▶ _Your task_
Update the part that opens with the line containing "1568x647 pixels." and closes with the line containing "Click the 1 active jobs indicator" by rewriting those lines with "active jobs" changed to "running jobs" and everything else left as is.

▶ _Supplied information_
........

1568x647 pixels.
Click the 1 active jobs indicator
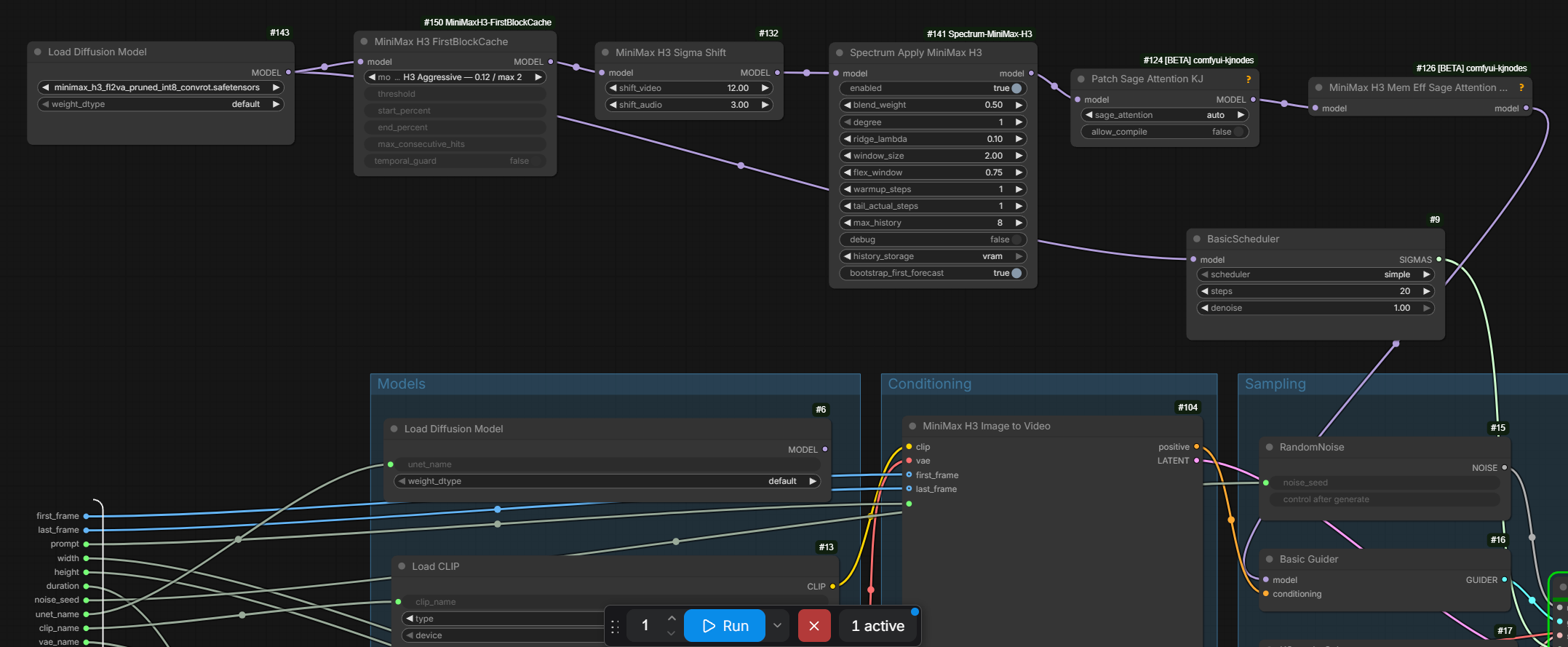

........

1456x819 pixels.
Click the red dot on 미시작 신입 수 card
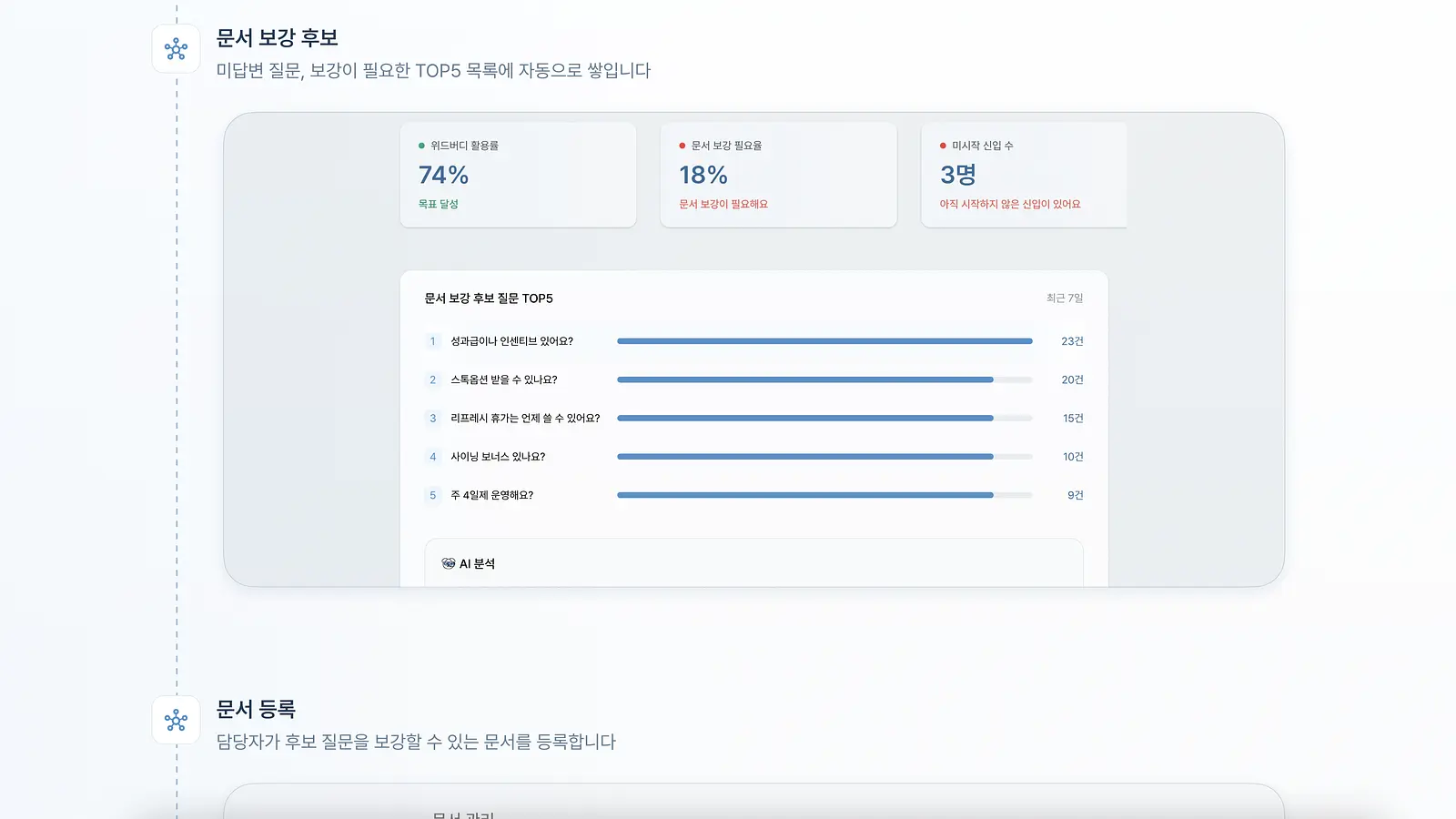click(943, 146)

........

▶ _Complete answer_
1568x647 pixels.
Click the 1 running jobs indicator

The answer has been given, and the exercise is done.